::: Text provided :::
NeurIPS 2026 Competition Track Reviewing Guidelines

Purpose

A strong competition should generate scientific insight and lasting community resources, not just a leaderboard. Evaluate proposals as infrastructure for advancing the field, not as research papers. A strong proposal enables scientific progress, provides rigorous and fair evaluation, and delivers lasting community value.

Evaluation Criteria

Evaluate proposals along the following dimensions.

1. Scientific relevance and task

Is the task motivated by a clear scientific question, relevant and timely for NeurIPS?
Is the expected impact (scientific, technical, or societal) credible?
Is it meaningfully different from prior competitions and earlier iterations?

2. Data, environments, and resources

Are the artifacts (datasets, environments, evaluators) appropriate, sufficient, and well-described, including governance such as consent and de-identification?
If reused from prior or public sources, what is genuinely new?
Are sources and annotations reliable (e.g., labeling protocol where relevant)?
Are licensing and availability clear, with open release where possible, and external resources (data, pretrained models, tools) appropriately governed?
Are leakage and contamination risks addressed (e.g., feature leakage, training-data contamination, memorization)?

3. Evaluation protocol

Are task inputs, outputs, and success criteria defined without ambiguity?
Are metrics justified and aligned with the scientific question? For human or LLM judging, is the protocol clear?
Are baselines available and credible?
Are held-out components and ranking rules (including tie-breakers) unambiguous?
Are there safeguards against overfitting, gaming, reward hacking, and evaluator manipulation?
Do the rules level the playing field for less well-resourced groups (e.g., compute or model-size limits)?

4. Logistics and organization

Is the timeline realistic, including time for post-competition analysis?
Does the team have the expertise, infrastructure, and diversity to deliver?
Is there a concrete plan to attract participants, including underrepresented groups?
Is there a contingency plan?

5. Ethics and risk

Are privacy, consent, bias, misuse, and harms identified and mitigated, per the NeurIPS Code of Ethics? For agentic competitions, include risks from agent actions.
For humanitarian competitions, is the affected community meaningfully involved, avoiding "parachute science"?

Recommendation and confidence

Please provide:

An overall recommendation: Strong Accept (6), Accept (5), Borderline Accept (4), Borderline Reject (3), Reject (2), or Strong Reject (1)
A confidence score: from educated guess (1) to absolutely certain (5)
:::
Instructions to follow ::
Reproduce the portion of the competition reviewing guidelines starting with "A strong competition" and going on through "lasting community value.".
::: Records :::
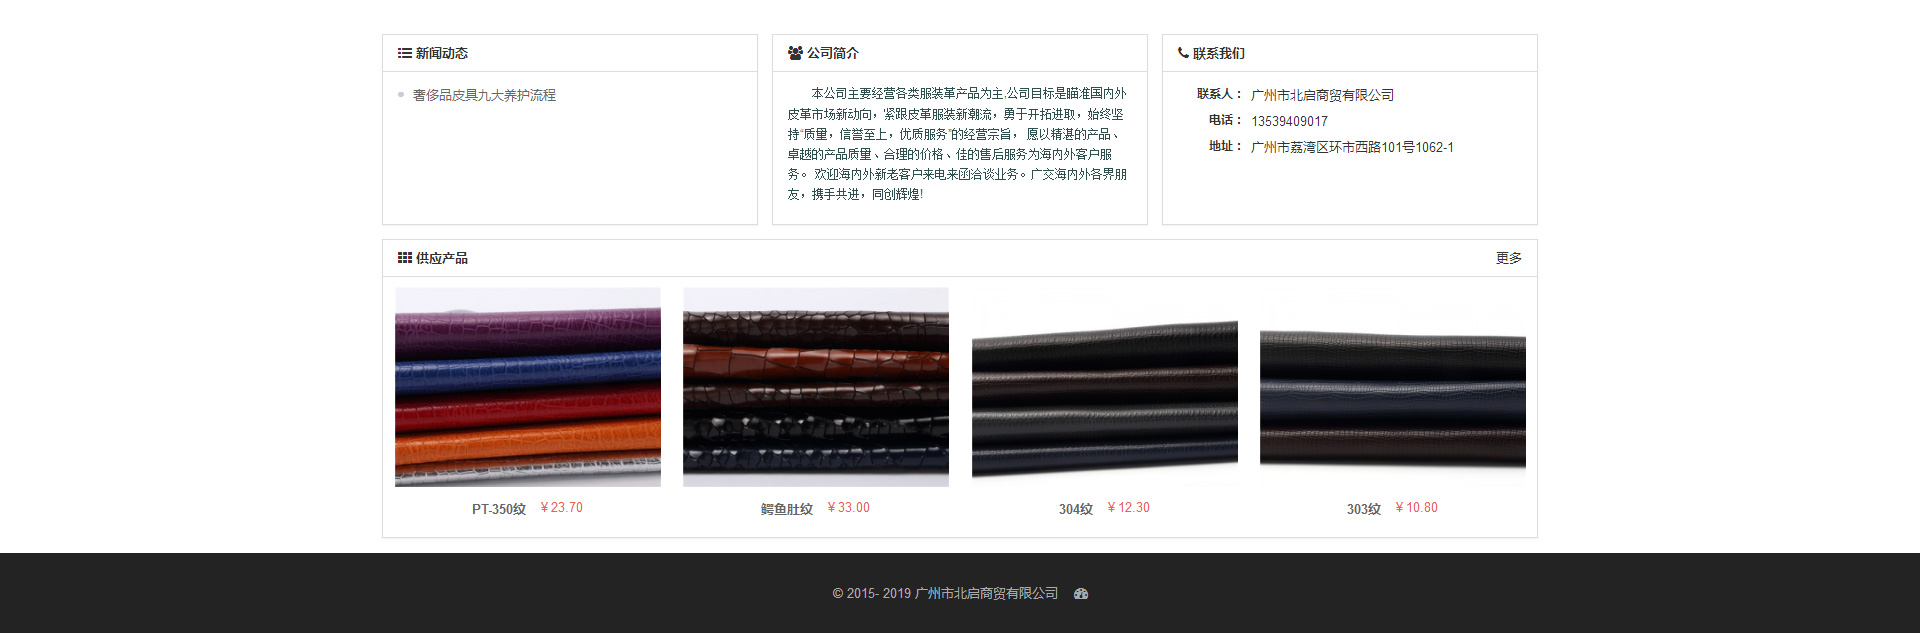Viewport: 1920px width, 633px height.
Task: Click the ¥33.00 price label
Action: (848, 508)

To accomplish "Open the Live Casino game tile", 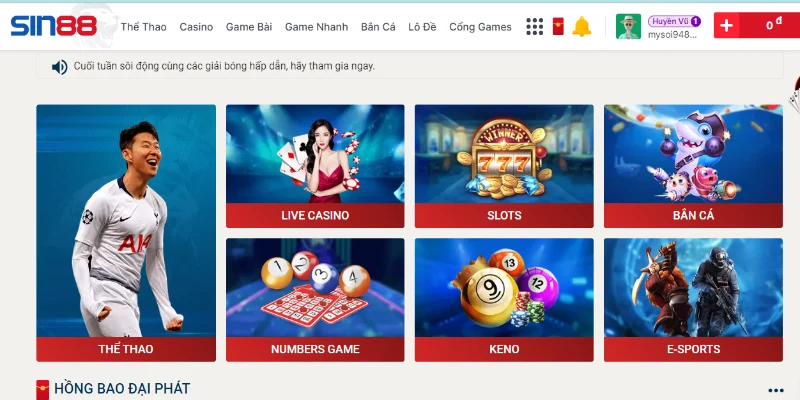I will pyautogui.click(x=315, y=166).
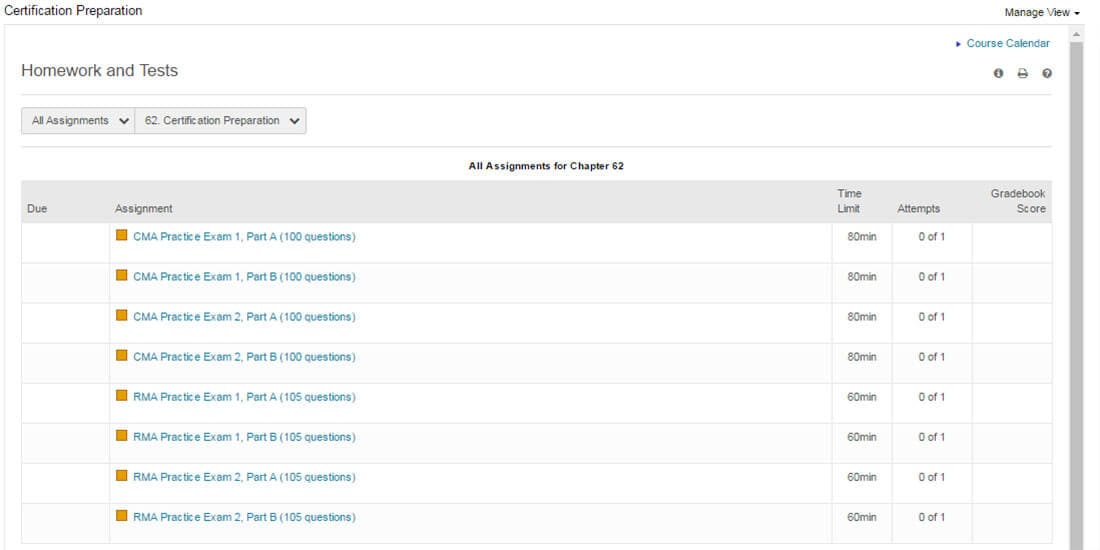Click the print icon
The width and height of the screenshot is (1100, 550).
click(x=1022, y=74)
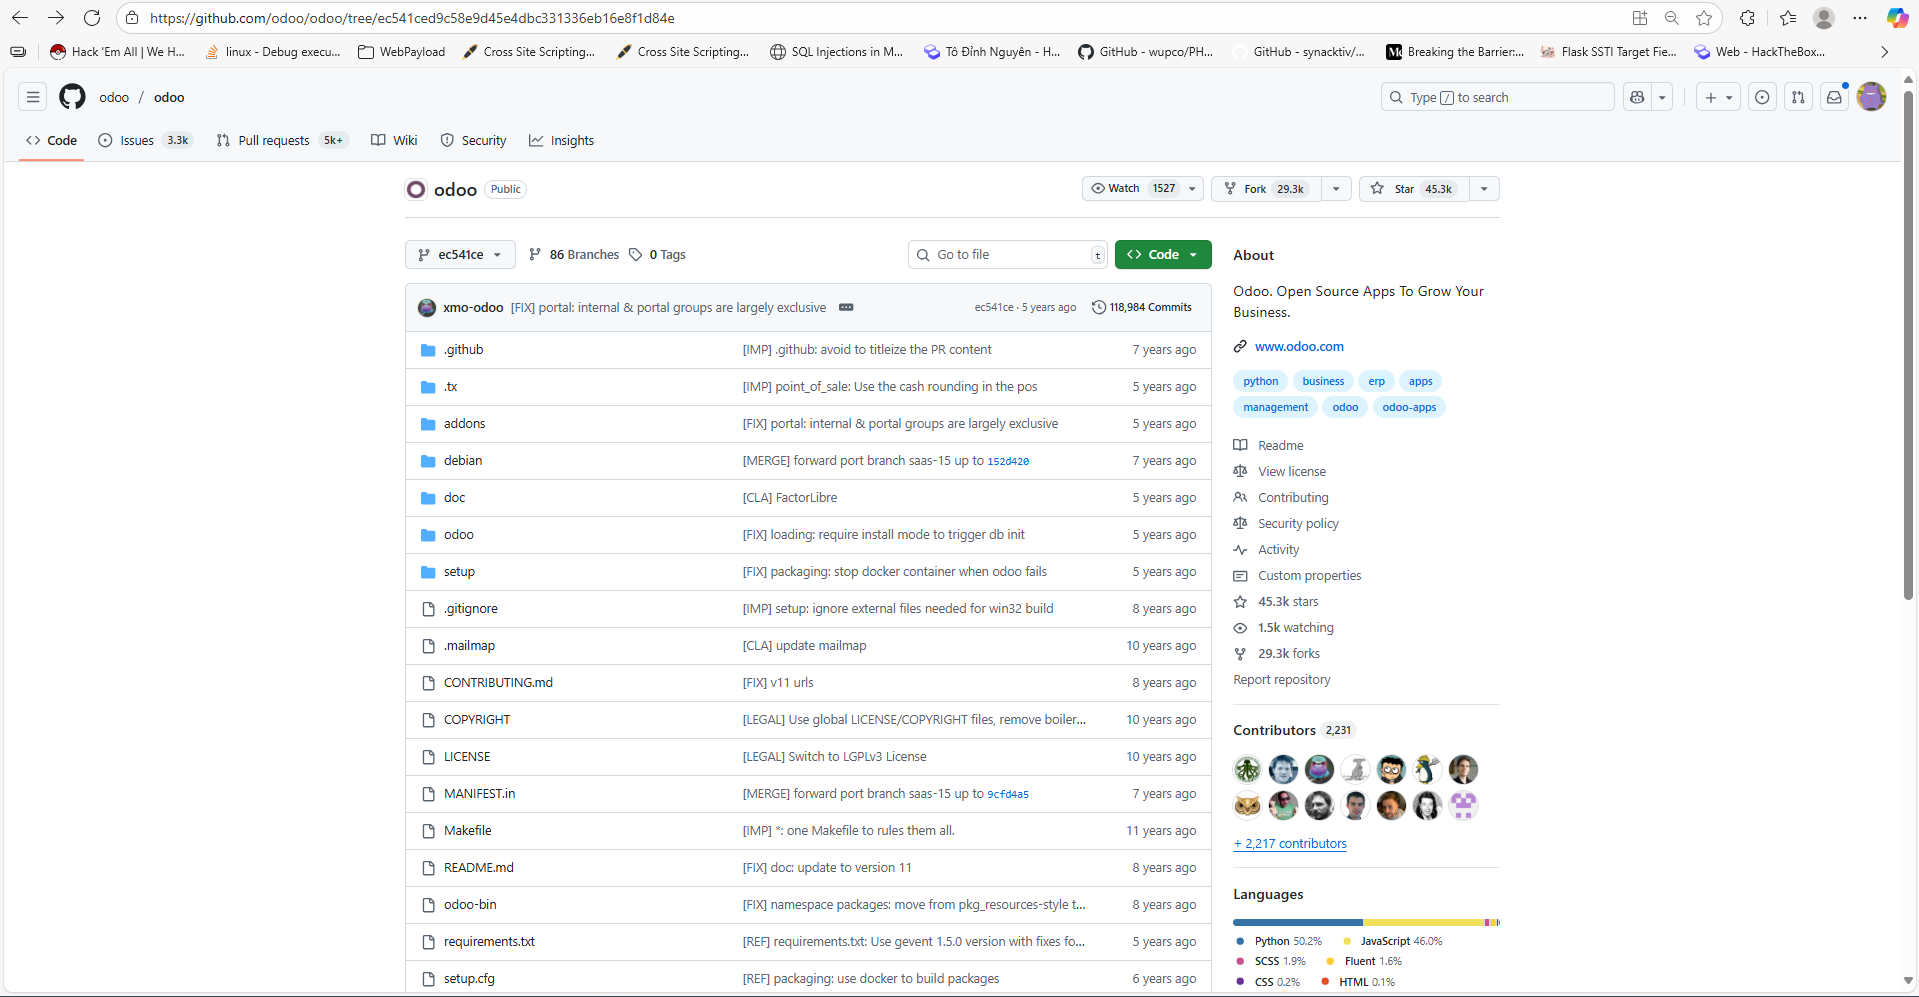
Task: Bookmark page with browser star icon
Action: point(1704,18)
:::
Exercise solution ::
A strong competition should generate scientific insight and lasting community resources, not just a leaderboard. Evaluate proposals as infrastructure for advancing the field, not as research papers. A strong proposal enables scientific progress, provides rigorous and fair evaluation, and delivers lasting community value.